TASK
Output every line of the listing below as a JSON list of strings, one string per line, skipping blank lines and leaving out the pictures.

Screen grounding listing
————————

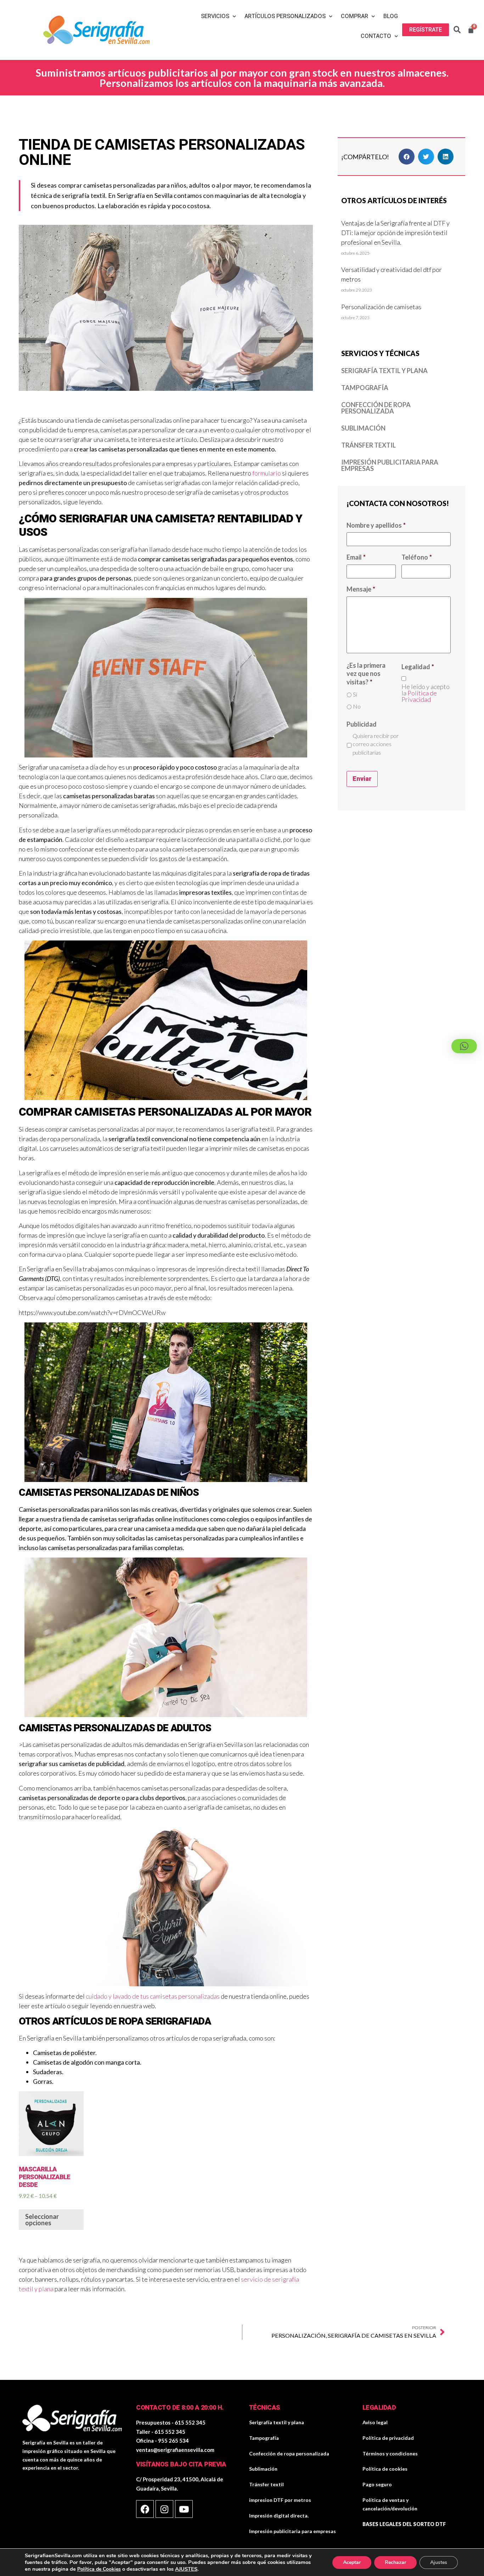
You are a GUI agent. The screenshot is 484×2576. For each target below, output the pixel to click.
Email (356, 557)
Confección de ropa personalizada (376, 408)
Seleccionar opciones (42, 2220)
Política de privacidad (388, 2438)
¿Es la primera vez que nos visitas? (366, 673)
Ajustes (438, 2562)
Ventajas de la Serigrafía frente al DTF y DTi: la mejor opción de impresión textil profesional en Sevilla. (395, 232)
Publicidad (362, 724)
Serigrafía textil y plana (384, 370)
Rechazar (395, 2562)
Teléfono (416, 557)
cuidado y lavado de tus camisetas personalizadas (153, 1996)
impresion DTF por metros (280, 2500)
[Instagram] (164, 2509)
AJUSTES (186, 2569)
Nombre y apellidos (376, 525)
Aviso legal (375, 2422)
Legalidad (417, 667)
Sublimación (363, 428)
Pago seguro (377, 2484)
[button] (425, 29)
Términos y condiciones (390, 2453)
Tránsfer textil (368, 445)
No (357, 706)
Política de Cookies (99, 2569)
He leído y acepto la (425, 693)
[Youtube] (184, 2509)
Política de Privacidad (419, 696)
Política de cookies (384, 2469)
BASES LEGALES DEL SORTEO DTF (404, 2524)
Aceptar (352, 2562)
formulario (266, 473)
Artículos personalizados (285, 16)
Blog (390, 16)
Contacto (376, 36)
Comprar (354, 16)
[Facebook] (145, 2509)
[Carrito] (471, 30)
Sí (355, 694)
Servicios (215, 16)
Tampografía (364, 388)
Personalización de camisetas (381, 307)
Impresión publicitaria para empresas (389, 465)
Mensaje (361, 589)
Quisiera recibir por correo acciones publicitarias (376, 744)
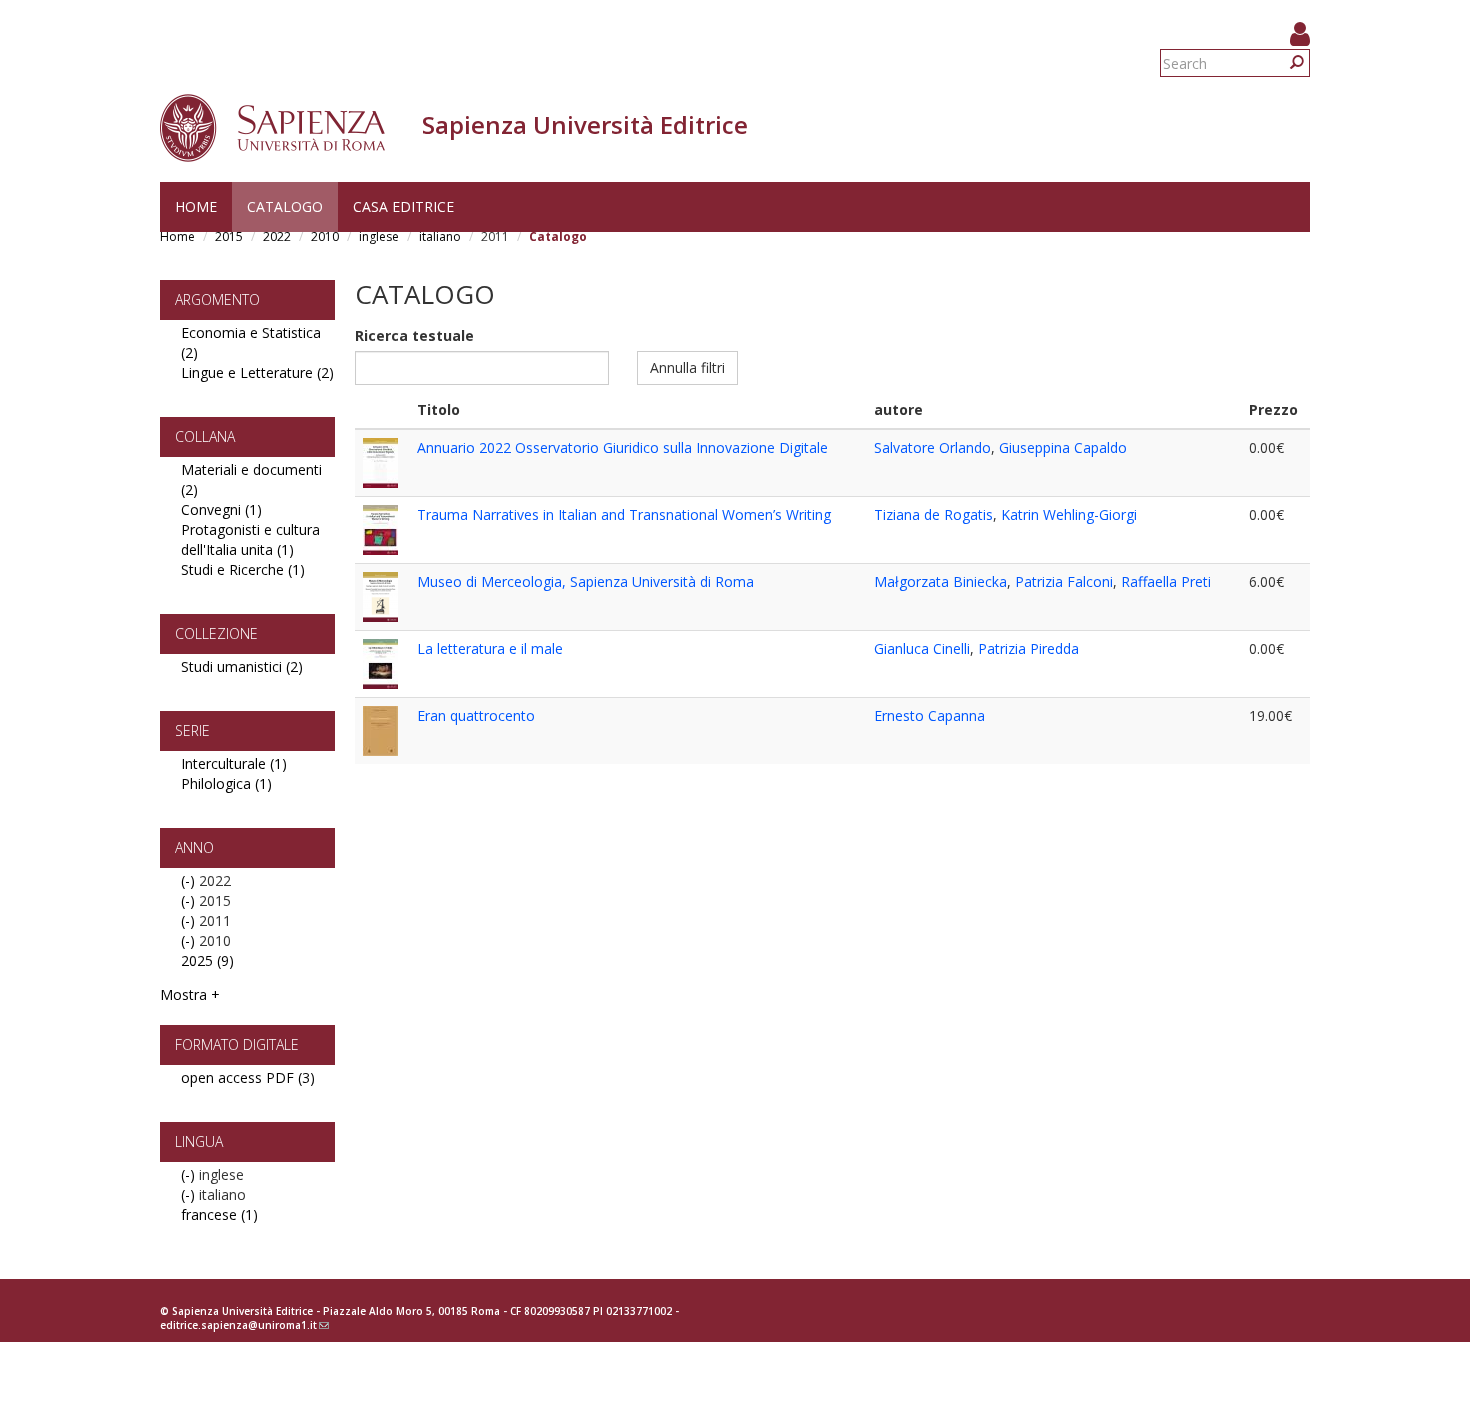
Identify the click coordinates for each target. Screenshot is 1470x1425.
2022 (277, 236)
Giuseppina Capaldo (1063, 447)
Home (196, 206)
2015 (229, 236)
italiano (440, 236)
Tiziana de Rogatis (933, 514)
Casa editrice (403, 206)
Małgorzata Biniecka (940, 581)
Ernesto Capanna (929, 715)
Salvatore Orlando (932, 447)
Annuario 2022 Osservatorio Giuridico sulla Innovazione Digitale (622, 447)
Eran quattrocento (476, 715)
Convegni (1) (221, 509)
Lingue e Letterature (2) (257, 372)
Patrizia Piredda (1028, 648)
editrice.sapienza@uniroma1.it (244, 1325)
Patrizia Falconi (1064, 581)
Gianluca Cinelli (922, 648)
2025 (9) (207, 960)
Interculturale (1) (234, 763)
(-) (190, 880)
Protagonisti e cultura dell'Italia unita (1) (250, 539)
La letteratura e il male (490, 648)
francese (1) (219, 1214)
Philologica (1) (226, 783)
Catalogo (285, 206)
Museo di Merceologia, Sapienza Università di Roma (585, 581)
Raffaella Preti (1166, 581)
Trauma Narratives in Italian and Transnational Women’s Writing (624, 514)
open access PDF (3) (248, 1077)
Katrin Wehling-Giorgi (1069, 514)
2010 (325, 236)
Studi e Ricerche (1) (243, 569)
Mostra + (190, 994)
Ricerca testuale (414, 335)
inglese (379, 236)
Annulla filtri (687, 367)
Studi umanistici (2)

————————

WRITTEN REPLY
[
  "You are a GUI agent. The screenshot is 484×2576. For each target below, output the pixel to click.",
  "Email (356, 557)",
  "Confección de ropa personalizada (376, 408)",
  "Seleccionar opciones (42, 2220)",
  "Política de privacidad (388, 2438)",
  "¿Es la primera vez que nos visitas? (366, 673)",
  "Ajustes (438, 2562)",
  "Ventajas de la Serigrafía frente al DTF y DTi: la mejor opción de impresión textil profesional en Sevilla. (395, 232)",
  "Publicidad (362, 724)",
  "Serigrafía textil y plana (384, 370)",
  "Rechazar (395, 2562)",
  "Teléfono (416, 557)",
  "cuidado y lavado de tus camisetas personalizadas (153, 1996)",
  "impresion DTF por metros (280, 2500)",
  "[Instagram] (164, 2509)",
  "AJUSTES (186, 2569)",
  "Nombre y apellidos (376, 525)",
  "Aviso legal (375, 2422)",
  "Legalidad (417, 667)",
  "Sublimación (363, 428)",
  "Pago seguro (377, 2484)",
  "[button] (425, 29)",
  "Términos y condiciones (390, 2453)",
  "Tránsfer textil (368, 445)",
  "No (357, 706)",
  "Política de Cookies (99, 2569)",
  "He leído y acepto la (425, 693)",
  "[Youtube] (184, 2509)",
  "Política de Privacidad (419, 696)",
  "Política de cookies (384, 2469)",
  "BASES LEGALES DEL SORTEO DTF (404, 2524)",
  "Aceptar (352, 2562)",
  "formulario (266, 473)",
  "Artículos personalizados (285, 16)",
  "Blog (390, 16)",
  "Contacto (376, 36)",
  "Comprar (354, 16)",
  "[Facebook] (145, 2509)",
  "[Carrito] (471, 30)",
  "Sí (355, 694)",
  "Servicios (215, 16)",
  "Tampografía (364, 388)",
  "Personalización de camisetas (381, 307)",
  "Impresión publicitaria para empresas (389, 465)",
  "Mensaje (361, 589)",
  "Quisiera recibir por correo acciones publicitarias (376, 744)",
  "Identify the click coordinates for each target. Screenshot is 1470x1425.",
  "2022 (277, 236)",
  "Giuseppina Capaldo (1063, 447)",
  "Home (196, 206)",
  "2015 (229, 236)",
  "italiano (440, 236)",
  "Tiziana de Rogatis (933, 514)",
  "Casa editrice (403, 206)",
  "Małgorzata Biniecka (940, 581)",
  "Ernesto Capanna (929, 715)",
  "Salvatore Orlando (932, 447)",
  "Annuario 2022 Osservatorio Giuridico sulla Innovazione Digitale (622, 447)",
  "Eran quattrocento (476, 715)",
  "Convegni (1) (221, 509)",
  "Lingue e Letterature (2) (257, 372)",
  "Patrizia Piredda (1028, 648)",
  "editrice.sapienza@uniroma1.it (244, 1325)",
  "Patrizia Falconi (1064, 581)",
  "Gianluca Cinelli (922, 648)",
  "2025 (9) (207, 960)",
  "Interculturale (1) (234, 763)",
  "(-) (190, 880)",
  "Protagonisti e cultura dell'Italia unita (1) (250, 539)",
  "La letteratura e il male (490, 648)",
  "francese (1) (219, 1214)",
  "Philologica (1) (226, 783)",
  "Catalogo (285, 206)",
  "Museo di Merceologia, Sapienza Università di Roma (585, 581)",
  "Raffaella Preti (1166, 581)",
  "Trauma Narratives in Italian and Transnational Women’s Writing (624, 514)",
  "open access PDF (3) (248, 1077)",
  "Katrin Wehling-Giorgi (1069, 514)",
  "2010 (325, 236)",
  "Studi e Ricerche (1) (243, 569)",
  "Mostra + (190, 994)",
  "Ricerca testuale (414, 335)",
  "inglese (379, 236)",
  "Annulla filtri (687, 367)",
  "Studi umanistici (2)"
]